### TEXTO
.....
Su hija había recibido los seiscientos euros de desempleo, aunque apenas si encadenaba algunas horas al mes como camarera. De las que, como parece tradición, sólo le cotizaban y pagaban la mitad.

Su mujer era autónoma, visitadora médica que, por razones obvias, había visto reducidos sus ingresos pues el personal sanitario no estaban para abrir más puertas que las de la esperanza en el combate contra el coronavirus. Hace unos días recibió una compensación por las perdidas tras haber solicitado, asimismo, el aplazamiento de la cuota.

Él, por su parte, no se podía quejar. Sabía que el Expediente de Regulación Temporal de Empleo, ERTE, era, como su propio nombre indica, coyuntural y muy pronto volvería a la normalidad. Bien es verdad que aún no había recibido el dinero tras el descontrol en la gestión de los fondos y, por otra parte, su empresa había decidido, en lo posible, prolongar el letargo a la vista de que igual obtenía más ingresos a la sombra que con la persiana en alto.

Su jefe había aprovechado la coyuntura también para solicitar un préstamo, atendiendo a la liquidez que ofrecía el sistema para impulsar la digitalización.
.....
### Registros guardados
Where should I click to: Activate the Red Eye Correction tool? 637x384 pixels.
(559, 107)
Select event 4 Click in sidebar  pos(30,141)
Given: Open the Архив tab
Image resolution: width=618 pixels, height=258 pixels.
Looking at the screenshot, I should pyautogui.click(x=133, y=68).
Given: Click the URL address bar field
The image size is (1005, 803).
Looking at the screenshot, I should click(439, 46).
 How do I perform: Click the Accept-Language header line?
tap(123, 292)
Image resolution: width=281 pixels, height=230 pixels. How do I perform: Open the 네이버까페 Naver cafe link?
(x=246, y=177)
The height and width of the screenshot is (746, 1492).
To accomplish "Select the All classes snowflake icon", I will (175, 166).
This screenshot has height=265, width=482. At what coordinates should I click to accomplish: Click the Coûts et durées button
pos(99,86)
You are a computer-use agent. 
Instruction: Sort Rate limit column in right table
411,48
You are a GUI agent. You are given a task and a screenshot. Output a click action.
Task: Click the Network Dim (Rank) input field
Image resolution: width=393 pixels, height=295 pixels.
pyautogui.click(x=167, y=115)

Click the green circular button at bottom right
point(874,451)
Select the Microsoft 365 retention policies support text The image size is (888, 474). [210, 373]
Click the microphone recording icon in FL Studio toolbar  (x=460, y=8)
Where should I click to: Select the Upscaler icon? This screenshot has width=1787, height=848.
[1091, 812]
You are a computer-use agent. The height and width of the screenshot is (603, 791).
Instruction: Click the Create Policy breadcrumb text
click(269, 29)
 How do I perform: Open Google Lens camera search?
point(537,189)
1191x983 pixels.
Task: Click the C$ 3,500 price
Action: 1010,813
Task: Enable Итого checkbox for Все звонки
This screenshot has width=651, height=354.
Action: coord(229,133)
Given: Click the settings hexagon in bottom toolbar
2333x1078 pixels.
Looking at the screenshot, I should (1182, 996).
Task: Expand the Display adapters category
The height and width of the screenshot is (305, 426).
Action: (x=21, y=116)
.....
### OBJETIVO
Escribe cómo sigue el texto sobre la familia durante el coronavirus, empezando justo después de su última frase. Los registros no hacen falta para este ejercicio.

### RESPUESTA
No era científico ni economista, pero coincidía con ellos en que desconoce cómo evolucionará la enfermedad y la bolsa de la compra. No sabe de recuperaciones en U ni en V ni, por supuesto, W.

Pero sí tenía memoria para recordar cómo en la anterior crisis lo importante no era salvar a las personas sino a los bancos. ¿Cómo vas a dejar caer a los bancos? le espechaban los más eruditos.

Años después, respiró, al parecer claro que el Estado de Bienestar, que no la banca, es la columna vertebral con, incluso, votando todos los grupos políticos democráticos a favor del ingreso mínimo de inserción.

Recordó a las víctimas y lamentó que igual muchas de ellas se hubieran salvado de haber tenido claro la prioridad, que era cerrar, que no agrandar, brechas tanto en la economía como en la salud.